Work instruction 1: From the passage on Britain's industrialization, extract the stretch from "Richard Trevithick is" through "of paddle wheels." without any change.
Work instruction 2: Copy all of the rows below word for word, but leave the pictures out.

[Exercise passage]

Political Environment
Britain's political environment, characterized by unprecedented stability, also helped industrialization. After the Glorious Revolution, Parliament exercised more freedom from the monarch, and the country was free from unrest. Unlike other absolute monarchies, such as France, Britain's Parliament placed few restraints on the country's economy. This allowed for factories and other entrepreneurs to invest and grow, as they could not elsewhere. In Britain, industrialists were free from the worries of a revolution and were also lightly regulated.
Imperial Power
The Industrial Revolution also began in Britain partly because of the resources of the country's large colonial empire. By the early 19th century, Britain's Royal Navy was the strongest in the world, and it dominated oceanic trade. This was a huge advantage for British factory owners, because it meant that their exports abroad could be safely transported. Colonies abroad also provided British industrialists with opportunities to trade Indian teas, Chinese silks and West Indian sugar. These goods could be exchanged for industrial products produced in Britain.
IV. Inventions of the Beginning of the 19th century
4.1. Steam Locomotive
The first steam locomotive was invented by Richard Trevithick, a British inventor and mining engineer. Trevithick’s steam locomotive was built in 1804 in Pen-y-Darren in South Wales to carrying cargo. Trevithick sold the patents to the steam locomotive to Samuel Homfray. In one of the earliest public demonstrations, the locomotive successfully carried an impressive load of 10 tons of iron, 5 wagons and 70 men 9.75 miles between Penydarren and Abercynon in 4 hours and 5 minutes. Trevithick continued to work with steam locomotives for many more years until his death in April 1833. A full-scale working replica of his first steam locomotive was built in 1981 for the Welsh Industrial and Maritime Museum, later moving to the National Waterfront Museum in Swansea. The locomotive is run several times a year along a short length of rail outside the museum.
Richard Trevithick is a British mechanical engineer and inventor who successfully harnessed high-pressure steam and constructed the world’s first steam railway locomotive . In 1805 he adapted his high-pressure engine to driving an iron-rolling mill and to propelling a barge with the aid of paddle wheels.

[/Exercise passage]
[Task input]

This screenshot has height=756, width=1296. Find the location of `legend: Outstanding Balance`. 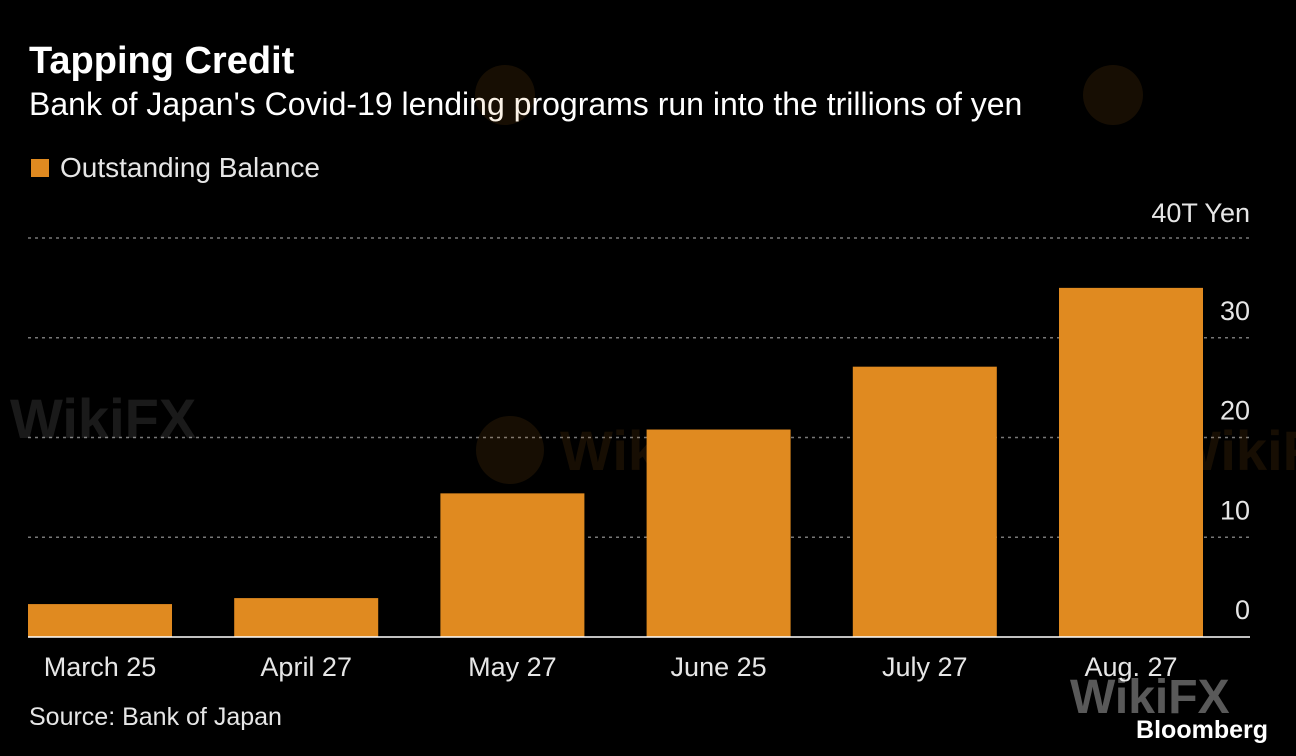

legend: Outstanding Balance is located at coordinates (176, 168).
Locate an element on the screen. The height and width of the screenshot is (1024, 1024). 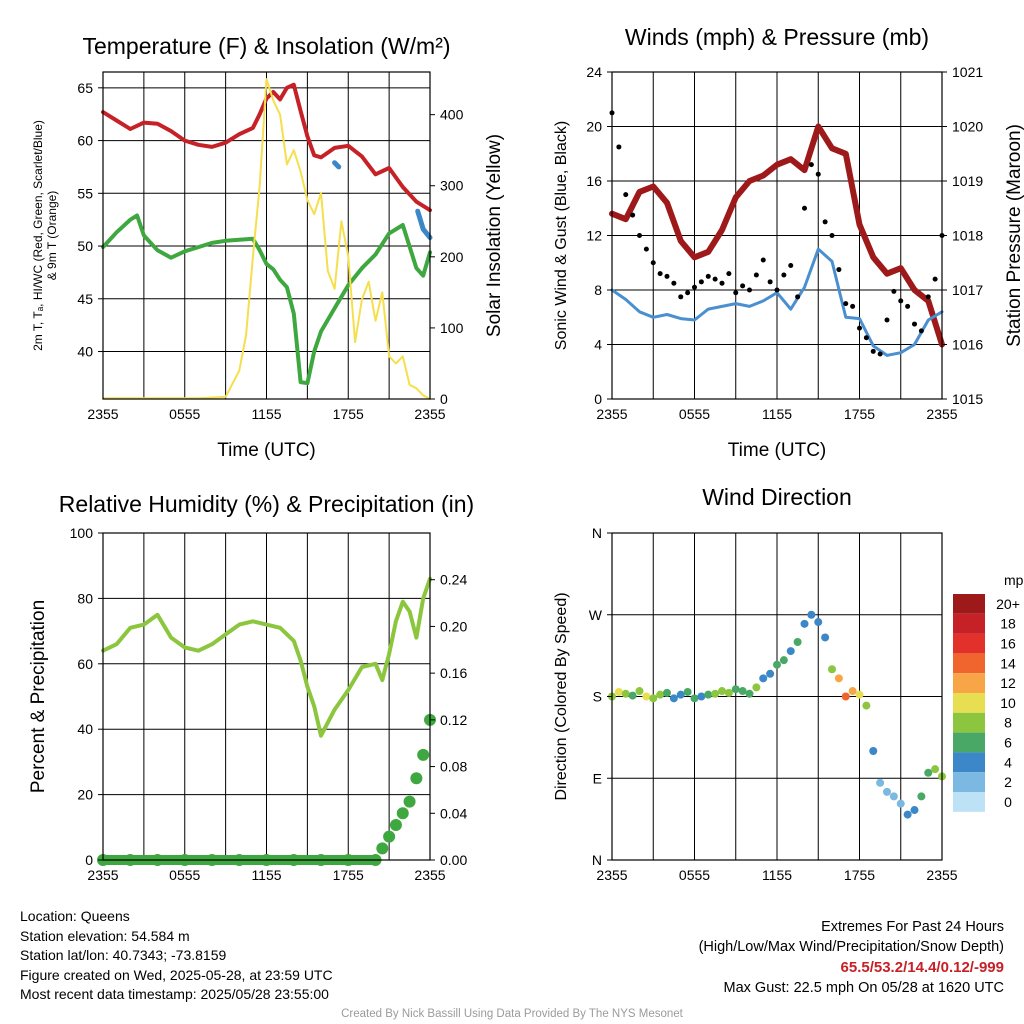
y-tick-label: 16 is located at coordinates (594, 181).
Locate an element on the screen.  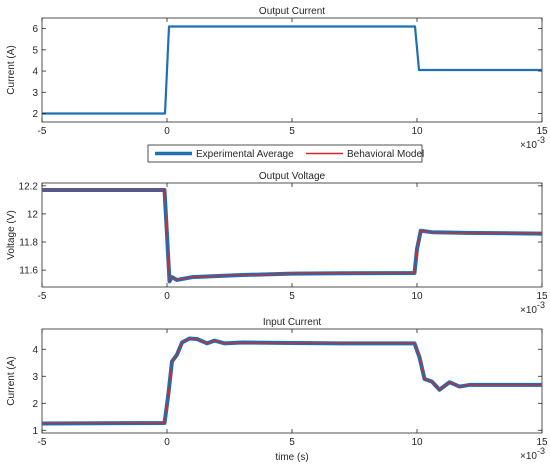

[/Task input]

Result 1:
Richard Trevithick is a British mechanical engineer and inventor who successfully harnessed high-pressure steam and constructed the world’s first steam railway locomotive . In 1805 he adapted his high-pressure engine to driving an iron-rolling mill and to propelling a barge with the aid of paddle wheels.

Result 2:
This screenshot has height=756, width=1296. Find the location of `legend: Outstanding Balance`. 

legend: Outstanding Balance is located at coordinates (176, 168).
Locate an element on the screen. The height and width of the screenshot is (1024, 1024). 
y-tick-label: 16 is located at coordinates (594, 181).
Locate an element on the screen.  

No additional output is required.